I wakened into blackness at last. Across my face was a mass of wet cloth, and there was a pungency of some healing salve in my nostrils. I hardly could draw a breath, I was in such agony. Every inch of my body had been battered, strained, crushed. My mouth was swollen, my eyes were closed, and the pain was so dreadful that I prayed for unconsciousness again. I groaned, and Chris Hudson’s voice said rather softly: “He’s coming ‘round. I thought he never would. I thought that we had a dead boy on our hands. Friends, we’ve let this go too far.”

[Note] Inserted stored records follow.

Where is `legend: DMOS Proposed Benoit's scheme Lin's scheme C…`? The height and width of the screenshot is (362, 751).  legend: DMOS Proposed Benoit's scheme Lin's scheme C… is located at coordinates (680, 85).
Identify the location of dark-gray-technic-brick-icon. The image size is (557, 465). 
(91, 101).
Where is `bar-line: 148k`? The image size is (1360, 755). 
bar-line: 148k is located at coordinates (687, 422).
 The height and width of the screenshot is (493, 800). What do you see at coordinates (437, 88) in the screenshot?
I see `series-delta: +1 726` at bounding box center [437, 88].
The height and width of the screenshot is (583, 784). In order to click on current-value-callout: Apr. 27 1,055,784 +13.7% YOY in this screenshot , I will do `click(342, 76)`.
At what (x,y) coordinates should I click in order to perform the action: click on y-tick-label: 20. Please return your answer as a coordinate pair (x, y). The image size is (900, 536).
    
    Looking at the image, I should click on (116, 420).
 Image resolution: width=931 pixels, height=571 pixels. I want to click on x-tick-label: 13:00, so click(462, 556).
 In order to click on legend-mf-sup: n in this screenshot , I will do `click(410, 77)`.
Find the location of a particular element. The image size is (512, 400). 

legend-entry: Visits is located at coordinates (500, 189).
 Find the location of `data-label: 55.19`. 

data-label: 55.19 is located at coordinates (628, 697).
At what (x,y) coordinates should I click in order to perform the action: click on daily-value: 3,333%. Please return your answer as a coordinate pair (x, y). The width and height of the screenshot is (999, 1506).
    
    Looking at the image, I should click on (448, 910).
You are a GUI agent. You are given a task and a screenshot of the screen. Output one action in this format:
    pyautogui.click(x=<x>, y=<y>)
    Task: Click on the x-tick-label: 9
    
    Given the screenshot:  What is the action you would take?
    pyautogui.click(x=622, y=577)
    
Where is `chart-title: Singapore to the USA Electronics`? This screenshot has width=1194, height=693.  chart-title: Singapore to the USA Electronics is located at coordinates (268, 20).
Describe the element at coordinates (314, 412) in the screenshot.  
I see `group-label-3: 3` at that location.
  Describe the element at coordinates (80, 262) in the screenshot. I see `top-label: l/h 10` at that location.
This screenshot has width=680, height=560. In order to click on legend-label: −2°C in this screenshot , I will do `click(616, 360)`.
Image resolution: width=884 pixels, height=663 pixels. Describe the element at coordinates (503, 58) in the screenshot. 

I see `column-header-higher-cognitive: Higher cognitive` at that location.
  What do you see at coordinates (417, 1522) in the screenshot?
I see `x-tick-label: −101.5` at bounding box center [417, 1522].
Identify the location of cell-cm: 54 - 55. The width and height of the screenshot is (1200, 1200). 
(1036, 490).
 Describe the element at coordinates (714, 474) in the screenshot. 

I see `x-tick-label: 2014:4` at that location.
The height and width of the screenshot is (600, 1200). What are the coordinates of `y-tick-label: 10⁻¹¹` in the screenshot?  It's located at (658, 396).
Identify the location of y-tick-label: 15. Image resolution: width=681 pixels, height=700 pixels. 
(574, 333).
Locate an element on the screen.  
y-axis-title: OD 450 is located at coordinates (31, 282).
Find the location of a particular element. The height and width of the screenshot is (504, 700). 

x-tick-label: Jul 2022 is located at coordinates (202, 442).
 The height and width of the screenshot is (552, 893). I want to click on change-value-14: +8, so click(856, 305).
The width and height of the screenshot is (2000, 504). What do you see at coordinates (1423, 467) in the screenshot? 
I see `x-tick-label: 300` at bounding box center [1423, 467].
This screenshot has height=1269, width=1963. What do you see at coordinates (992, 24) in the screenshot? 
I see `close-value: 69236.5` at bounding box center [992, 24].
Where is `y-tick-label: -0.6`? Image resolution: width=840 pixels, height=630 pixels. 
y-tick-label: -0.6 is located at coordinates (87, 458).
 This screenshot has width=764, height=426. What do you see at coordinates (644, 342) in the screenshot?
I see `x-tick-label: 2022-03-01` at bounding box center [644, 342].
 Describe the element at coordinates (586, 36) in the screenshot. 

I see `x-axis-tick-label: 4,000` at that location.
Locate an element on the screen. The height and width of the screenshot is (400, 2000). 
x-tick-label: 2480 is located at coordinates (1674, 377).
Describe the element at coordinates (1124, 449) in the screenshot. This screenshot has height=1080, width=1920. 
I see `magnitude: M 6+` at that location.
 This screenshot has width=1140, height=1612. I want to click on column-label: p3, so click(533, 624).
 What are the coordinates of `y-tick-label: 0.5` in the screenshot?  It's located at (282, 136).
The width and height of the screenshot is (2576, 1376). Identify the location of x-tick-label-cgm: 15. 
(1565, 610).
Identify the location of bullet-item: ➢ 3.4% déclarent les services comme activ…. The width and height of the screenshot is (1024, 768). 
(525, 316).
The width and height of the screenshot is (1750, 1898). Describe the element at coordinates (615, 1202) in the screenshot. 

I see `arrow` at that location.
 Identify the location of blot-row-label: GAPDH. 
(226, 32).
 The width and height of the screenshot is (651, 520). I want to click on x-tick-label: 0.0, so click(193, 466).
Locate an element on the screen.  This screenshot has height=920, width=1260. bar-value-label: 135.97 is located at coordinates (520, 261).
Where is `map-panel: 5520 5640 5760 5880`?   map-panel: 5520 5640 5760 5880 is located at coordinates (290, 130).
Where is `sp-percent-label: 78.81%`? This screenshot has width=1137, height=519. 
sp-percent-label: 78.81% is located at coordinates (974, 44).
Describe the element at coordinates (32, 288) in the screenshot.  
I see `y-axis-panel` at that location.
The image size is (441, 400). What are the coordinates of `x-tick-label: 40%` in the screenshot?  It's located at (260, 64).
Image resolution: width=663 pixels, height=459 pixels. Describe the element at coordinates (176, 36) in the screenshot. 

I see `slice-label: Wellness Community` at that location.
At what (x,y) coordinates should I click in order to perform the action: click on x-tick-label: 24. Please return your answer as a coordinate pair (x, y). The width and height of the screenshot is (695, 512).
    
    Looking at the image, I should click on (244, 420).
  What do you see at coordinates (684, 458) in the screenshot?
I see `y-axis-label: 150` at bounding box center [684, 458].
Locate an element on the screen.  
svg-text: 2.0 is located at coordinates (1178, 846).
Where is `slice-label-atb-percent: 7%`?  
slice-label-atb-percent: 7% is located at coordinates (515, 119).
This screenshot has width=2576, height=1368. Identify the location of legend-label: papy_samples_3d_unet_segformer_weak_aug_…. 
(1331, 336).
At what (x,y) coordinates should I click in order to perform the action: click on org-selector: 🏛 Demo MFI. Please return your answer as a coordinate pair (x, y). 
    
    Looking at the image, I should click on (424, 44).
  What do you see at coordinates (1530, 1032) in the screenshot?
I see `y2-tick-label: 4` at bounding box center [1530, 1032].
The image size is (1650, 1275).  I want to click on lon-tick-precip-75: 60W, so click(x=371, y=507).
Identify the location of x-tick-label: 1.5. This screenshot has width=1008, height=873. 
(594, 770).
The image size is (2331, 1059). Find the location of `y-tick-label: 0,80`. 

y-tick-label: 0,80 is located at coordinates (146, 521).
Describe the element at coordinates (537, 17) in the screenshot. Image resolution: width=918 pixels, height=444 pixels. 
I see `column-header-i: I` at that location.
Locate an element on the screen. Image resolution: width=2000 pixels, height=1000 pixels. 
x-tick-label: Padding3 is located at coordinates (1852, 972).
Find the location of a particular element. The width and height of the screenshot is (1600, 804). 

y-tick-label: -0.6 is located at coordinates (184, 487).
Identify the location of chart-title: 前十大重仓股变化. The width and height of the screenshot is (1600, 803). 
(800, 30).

“Bah!” exclaimed Gregory. “It’ll be good for both of ‘em.”
CHUCK FINDS A PAL
The final reason, then, that I left Boonville with that trading caravan was simply because I was unable to help myself. I could not walk; I could not stand. And so I was carted away by those abolitionists. For all of my life - let me confess it - that word has reddened my face with anger, and for a long time it would be my regret that I was unable to come out of the Far West to fight on the side of the Confederacy. I had not yet come to realize that we are a nation subject to passionate fevers, that it is in our very nature always to want to abolish something. After all the killing of the Civil War, the abolitionists declared to the slaves that they were free, and then proceeded to turn their backs on them. Abolition itself is the thing, and about all that ever really matters to the true abolitionist is what he wants to abolish, and damn the human consequences.